Aim of the task: Filter the listing below down to the lines holding the word "menuitem", and copy those lines.

Data section:
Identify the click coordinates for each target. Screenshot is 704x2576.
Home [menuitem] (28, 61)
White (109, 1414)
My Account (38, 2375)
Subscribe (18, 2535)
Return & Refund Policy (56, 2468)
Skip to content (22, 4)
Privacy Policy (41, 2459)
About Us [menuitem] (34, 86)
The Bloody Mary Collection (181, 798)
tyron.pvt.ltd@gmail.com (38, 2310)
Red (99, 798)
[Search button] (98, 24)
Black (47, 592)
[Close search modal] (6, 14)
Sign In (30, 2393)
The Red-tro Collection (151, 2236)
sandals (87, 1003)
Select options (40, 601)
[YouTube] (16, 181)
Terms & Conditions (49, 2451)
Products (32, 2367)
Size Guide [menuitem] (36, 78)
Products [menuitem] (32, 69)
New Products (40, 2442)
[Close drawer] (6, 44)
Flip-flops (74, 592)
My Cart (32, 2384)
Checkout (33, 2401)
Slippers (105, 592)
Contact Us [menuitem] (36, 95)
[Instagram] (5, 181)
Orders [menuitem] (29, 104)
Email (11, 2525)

...

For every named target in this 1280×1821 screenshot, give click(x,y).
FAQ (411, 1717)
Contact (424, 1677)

Task output:
Home [menuitem] (28, 61)
About Us [menuitem] (34, 86)
Size Guide [menuitem] (36, 78)
Products [menuitem] (32, 69)
Contact Us [menuitem] (36, 95)
Orders [menuitem] (29, 104)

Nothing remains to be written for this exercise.